Being out on the web, I get so many emails from people asking for help identifying pieces, woods, etc. I would love to be able to reply to them all, but its just not possible (hey – anyone want to pay me for this?
) But this particular one which came in a few days ago caught my eye:
“I came across your excellent website and was wondering if you’d be able to help me with a cabinet I recently purchased at auction. I would have happily said it was the usual modern copy except the hand painted panels are very unusual and too much effort has gone into them. A Chinese friend has translated them and they seem to tell the story of a girl asked to join the communist party to route out the enemy. I’ve never seen such panels on a Chinese cabinet before and guess its 1950′s just after the revolution. Given your experience in the matter I was wondering about your take on them and if you have seen similar pieces before? Is it a modern fake etc or a patriotic country piece?”
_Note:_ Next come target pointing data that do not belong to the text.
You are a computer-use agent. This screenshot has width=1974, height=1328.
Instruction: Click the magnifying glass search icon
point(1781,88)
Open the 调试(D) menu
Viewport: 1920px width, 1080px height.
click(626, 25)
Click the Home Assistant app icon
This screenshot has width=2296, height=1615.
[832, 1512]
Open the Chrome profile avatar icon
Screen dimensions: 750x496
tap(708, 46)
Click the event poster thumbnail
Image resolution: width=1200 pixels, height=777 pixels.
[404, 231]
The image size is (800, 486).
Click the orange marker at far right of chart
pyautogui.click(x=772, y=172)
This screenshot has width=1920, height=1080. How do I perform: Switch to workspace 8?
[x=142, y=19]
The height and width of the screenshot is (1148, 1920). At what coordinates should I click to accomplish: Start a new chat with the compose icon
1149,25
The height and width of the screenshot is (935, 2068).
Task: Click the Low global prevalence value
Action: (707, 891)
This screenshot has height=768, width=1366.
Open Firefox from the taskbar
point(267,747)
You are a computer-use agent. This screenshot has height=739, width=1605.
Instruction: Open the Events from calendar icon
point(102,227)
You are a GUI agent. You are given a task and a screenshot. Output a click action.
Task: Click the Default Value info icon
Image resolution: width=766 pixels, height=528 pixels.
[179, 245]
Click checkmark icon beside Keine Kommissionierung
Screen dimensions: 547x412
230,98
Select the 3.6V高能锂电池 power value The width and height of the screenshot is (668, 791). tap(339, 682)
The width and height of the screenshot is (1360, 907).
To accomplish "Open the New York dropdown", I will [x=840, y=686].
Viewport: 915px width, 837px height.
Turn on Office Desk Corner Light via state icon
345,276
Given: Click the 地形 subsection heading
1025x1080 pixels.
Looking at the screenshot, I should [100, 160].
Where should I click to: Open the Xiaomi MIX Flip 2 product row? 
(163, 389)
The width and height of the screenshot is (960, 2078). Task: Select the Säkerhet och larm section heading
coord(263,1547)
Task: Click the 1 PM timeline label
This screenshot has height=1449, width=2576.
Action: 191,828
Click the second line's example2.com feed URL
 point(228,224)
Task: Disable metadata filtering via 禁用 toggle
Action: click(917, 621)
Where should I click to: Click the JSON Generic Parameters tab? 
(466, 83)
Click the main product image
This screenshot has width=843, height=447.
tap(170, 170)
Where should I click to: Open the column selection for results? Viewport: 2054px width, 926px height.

The short answer would be yes, the cabinet is old with more recent paintings likely applied in the late 1960ies on top of the original ones. But that’s the short answer. To properly answer this question, we need to rewind back to the late 1960′ies/early 1970′ies during the time of the Great Proletarian Cultural Revolution, or more commonly referred to as simply “the cultural revolution” For those who are unaware of this unique period in China’s recent history, then STOP HERE.
You need to first have some brief historical background on these events and so have read at the wikipedia page on the cultural revolution. We will also discuss the role of the “red guards“ (紅衛兵) which you will already be familiar with (again – having already at least scanned the wikipedia page). In past posts we have also discussed the “great leap forward” and its effect on Chinese antiques, so again pause and have a quick read on this subject before moving forward. Both events are significant and had a devastating effect on Chinese antiques. I could easily sidetracked here as these are fascinating historical periods. So we will keep it simple and stick with discussing the “destruction of the four olds” campaign (破四旧立四新) and how it effected Chinese antiques.

“The Four Olds” (破四旧立四新) were essentially old customs, old culture, old habits and old ideas, with the reasoning that these “four olds” were responsible for the holding back of China’s development. Of course, today now know these events were in reality essentially just an internal power struggle. Nevertheless, this was not a very good time be an antique or even an owner of antiques. While numbers have never been completely tallied or estimated, massive incalculable damage was sustained to all of China’s antiquities and cultural heritage. Antiques were destroyed and/or confiscated (and in some cases simply stolen) by the red guards (紅衛兵) who searched and ransacked homes of those considered to be bourgeois. Chinese literature, scrolls and other classics were burned, paintings torn apart, murals defaced and priceless antiquities shattered to pieces. Even families’ long-kept genealogy books and ancestor paintings were confiscated or worse, burned to ashes. Tangible history in large batches was lost forever.

Nothing was safe. In addition to attacking and destroying private property, the red guards went after (and often succeeded) public property as well. Libraries were ransacked, monuments destroyed or severely damaged and religious sites and tombs of historical figures were desecrated. In Beijing, Red guards stored the Ming Dynasty tomb of Wan Li and destroyed not only priceless artifacts but the emperor and empress’s remains were then publicly denounced and burned. According to the book “Mao’s Last Revolution” by the end of the cultural revolution, 4922 of the 6843 sites in Beijing officially designated as of “historical interest” had been destroyed. The forbidden city only barely managed to escape this mass chaos.
In one of the worst acts of vandalism towards a priceless cultural relic, over 200 students from Beijing Normal University traveled by train in 1966 to the 2000+ year old temple of Confucius in Shandong with the express aim of thoroughly demolishing it. While the temple itself survived, over 6618 cultural artifacts from paintings to scrolls to graves were destroyed. Documented in the images above and below, these photos are striking as they depict red guards vandalizing the temple. Today this very same temple is a Unesco World Heritage Site.